A knock at her bedroom: ‘Signora, your pills?’
Vivien blinks: the maid’s voice is a whisper on the wind. She turns.
Adalina sweeps in and sets out the stall, just as she has for years. Admittedly, there are more these days, bottle after bottle after bottle. Vivien watches her shake the tablets out and count them on her palm, before setting them straight on the wooden side table, a perfect concoction. On cue, Vivien starts to cough. Damn! The cough is bad, hacking and dry, like ants swarming in an unreachable part of her throat. Always when Adalina is here, prompting the maid to fuss and fret. ‘I’m fine,’ Vivien croaks, which only makes it worse, and she has to turn her back to cough into a ball of tissue, and when she pulls it away from her mouth she sees those tiny specks of blood. Quickly, she stuffs the tissue into the pocket of her robe. ‘I’m fine.’

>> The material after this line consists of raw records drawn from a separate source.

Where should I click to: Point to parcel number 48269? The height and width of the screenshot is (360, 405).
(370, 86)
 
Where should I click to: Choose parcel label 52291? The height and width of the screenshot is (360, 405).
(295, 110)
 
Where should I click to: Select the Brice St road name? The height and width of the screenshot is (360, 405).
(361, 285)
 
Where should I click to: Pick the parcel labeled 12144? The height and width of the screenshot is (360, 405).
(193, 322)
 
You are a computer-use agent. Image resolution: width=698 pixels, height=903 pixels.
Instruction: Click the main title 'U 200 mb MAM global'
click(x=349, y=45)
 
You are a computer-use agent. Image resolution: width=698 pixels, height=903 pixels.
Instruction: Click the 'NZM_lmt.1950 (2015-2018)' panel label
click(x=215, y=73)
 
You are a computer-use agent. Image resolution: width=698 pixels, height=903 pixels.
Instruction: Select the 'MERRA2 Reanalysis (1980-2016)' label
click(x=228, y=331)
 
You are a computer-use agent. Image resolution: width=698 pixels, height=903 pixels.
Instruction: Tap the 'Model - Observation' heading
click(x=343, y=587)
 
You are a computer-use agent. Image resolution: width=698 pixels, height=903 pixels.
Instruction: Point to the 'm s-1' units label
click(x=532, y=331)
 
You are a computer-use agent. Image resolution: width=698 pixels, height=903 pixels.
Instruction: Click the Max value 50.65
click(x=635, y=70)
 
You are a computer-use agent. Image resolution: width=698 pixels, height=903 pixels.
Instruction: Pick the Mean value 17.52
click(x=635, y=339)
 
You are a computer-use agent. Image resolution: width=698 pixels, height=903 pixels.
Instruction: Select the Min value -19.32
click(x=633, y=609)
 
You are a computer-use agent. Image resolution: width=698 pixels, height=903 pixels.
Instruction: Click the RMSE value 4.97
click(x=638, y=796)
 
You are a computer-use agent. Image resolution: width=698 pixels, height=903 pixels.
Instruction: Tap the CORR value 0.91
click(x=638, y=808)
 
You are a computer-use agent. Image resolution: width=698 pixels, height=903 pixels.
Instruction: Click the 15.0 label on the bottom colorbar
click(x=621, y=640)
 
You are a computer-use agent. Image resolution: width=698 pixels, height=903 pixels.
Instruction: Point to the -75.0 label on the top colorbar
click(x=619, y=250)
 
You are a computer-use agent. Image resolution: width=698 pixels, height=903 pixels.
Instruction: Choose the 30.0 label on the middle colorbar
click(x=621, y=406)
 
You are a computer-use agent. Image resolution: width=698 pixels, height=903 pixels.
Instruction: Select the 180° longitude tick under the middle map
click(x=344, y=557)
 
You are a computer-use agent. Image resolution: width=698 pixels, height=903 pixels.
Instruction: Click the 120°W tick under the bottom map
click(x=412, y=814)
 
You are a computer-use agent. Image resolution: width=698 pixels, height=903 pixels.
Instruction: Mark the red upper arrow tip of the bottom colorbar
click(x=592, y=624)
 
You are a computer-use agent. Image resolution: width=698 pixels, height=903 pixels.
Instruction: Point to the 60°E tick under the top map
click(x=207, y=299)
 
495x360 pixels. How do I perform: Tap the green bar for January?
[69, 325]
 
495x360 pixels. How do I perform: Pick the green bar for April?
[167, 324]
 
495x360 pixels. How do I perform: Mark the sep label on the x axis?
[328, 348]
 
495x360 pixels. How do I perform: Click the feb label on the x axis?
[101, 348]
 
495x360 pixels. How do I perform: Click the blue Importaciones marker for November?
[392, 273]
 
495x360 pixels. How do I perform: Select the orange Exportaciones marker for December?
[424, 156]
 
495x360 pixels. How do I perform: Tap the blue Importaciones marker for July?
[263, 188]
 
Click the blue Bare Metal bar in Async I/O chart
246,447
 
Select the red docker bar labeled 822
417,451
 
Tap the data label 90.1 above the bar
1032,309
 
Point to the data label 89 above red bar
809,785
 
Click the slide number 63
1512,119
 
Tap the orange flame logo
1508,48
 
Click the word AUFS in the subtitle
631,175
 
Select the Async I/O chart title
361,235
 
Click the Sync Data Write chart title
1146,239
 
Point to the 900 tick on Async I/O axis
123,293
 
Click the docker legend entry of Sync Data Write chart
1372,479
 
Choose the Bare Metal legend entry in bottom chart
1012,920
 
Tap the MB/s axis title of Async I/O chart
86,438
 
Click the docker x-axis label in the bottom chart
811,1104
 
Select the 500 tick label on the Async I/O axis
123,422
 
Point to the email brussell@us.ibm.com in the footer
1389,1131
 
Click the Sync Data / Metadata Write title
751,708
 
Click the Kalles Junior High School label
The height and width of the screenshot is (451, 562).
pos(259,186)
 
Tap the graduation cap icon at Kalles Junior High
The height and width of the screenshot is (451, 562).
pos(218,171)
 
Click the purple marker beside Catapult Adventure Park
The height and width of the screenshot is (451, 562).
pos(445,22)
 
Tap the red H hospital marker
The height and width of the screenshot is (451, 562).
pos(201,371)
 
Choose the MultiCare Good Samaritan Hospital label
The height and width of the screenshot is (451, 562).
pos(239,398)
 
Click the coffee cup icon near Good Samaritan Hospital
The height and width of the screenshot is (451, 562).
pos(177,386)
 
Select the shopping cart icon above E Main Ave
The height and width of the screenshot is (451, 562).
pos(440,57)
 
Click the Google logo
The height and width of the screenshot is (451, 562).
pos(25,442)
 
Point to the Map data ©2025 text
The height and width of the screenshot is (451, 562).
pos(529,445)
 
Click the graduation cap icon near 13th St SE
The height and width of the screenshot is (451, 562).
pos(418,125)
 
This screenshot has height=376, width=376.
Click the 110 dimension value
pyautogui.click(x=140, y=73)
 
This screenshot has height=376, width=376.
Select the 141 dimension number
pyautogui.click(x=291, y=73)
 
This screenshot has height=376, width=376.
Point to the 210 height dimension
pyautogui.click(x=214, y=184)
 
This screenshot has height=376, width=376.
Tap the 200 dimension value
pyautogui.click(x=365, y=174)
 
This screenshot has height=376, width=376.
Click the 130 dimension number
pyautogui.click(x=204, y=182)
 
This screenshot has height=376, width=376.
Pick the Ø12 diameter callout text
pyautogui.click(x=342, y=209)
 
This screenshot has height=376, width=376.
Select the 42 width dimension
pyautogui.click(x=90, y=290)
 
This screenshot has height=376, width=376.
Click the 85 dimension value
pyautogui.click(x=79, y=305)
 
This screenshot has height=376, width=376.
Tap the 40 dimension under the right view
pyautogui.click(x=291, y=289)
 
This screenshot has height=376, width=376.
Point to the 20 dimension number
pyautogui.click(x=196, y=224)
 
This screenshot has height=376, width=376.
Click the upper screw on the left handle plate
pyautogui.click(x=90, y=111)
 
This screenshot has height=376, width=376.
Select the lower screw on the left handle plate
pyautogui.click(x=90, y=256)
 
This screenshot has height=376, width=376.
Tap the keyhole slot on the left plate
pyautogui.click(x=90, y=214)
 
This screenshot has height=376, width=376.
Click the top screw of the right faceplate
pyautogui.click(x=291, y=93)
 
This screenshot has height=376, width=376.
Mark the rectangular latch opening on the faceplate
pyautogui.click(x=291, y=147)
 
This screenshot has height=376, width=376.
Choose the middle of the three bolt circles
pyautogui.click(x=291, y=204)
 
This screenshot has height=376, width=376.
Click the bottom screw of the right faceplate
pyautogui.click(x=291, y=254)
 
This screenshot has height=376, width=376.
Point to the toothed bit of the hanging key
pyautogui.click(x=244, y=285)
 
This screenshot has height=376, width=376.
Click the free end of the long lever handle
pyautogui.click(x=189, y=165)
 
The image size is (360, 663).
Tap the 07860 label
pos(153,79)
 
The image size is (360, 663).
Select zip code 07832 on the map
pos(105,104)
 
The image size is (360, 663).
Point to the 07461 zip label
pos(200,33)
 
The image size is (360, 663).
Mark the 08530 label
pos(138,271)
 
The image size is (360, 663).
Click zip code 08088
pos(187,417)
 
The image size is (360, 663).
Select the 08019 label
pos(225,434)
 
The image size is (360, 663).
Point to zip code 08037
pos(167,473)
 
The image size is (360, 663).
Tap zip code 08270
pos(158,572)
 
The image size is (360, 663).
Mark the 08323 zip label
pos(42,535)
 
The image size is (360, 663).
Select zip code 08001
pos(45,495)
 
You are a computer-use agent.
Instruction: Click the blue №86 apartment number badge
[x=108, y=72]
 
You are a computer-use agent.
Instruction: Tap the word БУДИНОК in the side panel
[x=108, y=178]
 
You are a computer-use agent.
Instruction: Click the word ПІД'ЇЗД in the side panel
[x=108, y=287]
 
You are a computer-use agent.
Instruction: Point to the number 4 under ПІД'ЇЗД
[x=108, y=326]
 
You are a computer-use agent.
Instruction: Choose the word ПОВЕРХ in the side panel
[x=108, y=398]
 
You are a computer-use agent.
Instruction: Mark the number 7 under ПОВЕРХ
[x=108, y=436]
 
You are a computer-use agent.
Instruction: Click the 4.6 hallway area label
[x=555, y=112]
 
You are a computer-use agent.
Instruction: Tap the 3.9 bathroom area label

‘Do you need anything else, signora?’
Adalina’s expectant face, always so ready to please, reminds her of the nurses that day at the hospital. They had been kind to her, ushering her into a private room and she had gripped the midwives’ hands as she gave birth to her baby; it was possible to excavate their soothing assurances from the deep pool of memory, as comforting to her now as a mother’s hand across a fevered brow. She hadn’t wanted Gio with her – a man’s place was outside. She doesn’t know if he ever forgave her for that. He thought her reasons were personal: their fight had banished him in the cold. Had he been right? It had been a buried punishment, muffled beneath a preference that need never be justified. You denied me the birth of my son. Or so he said.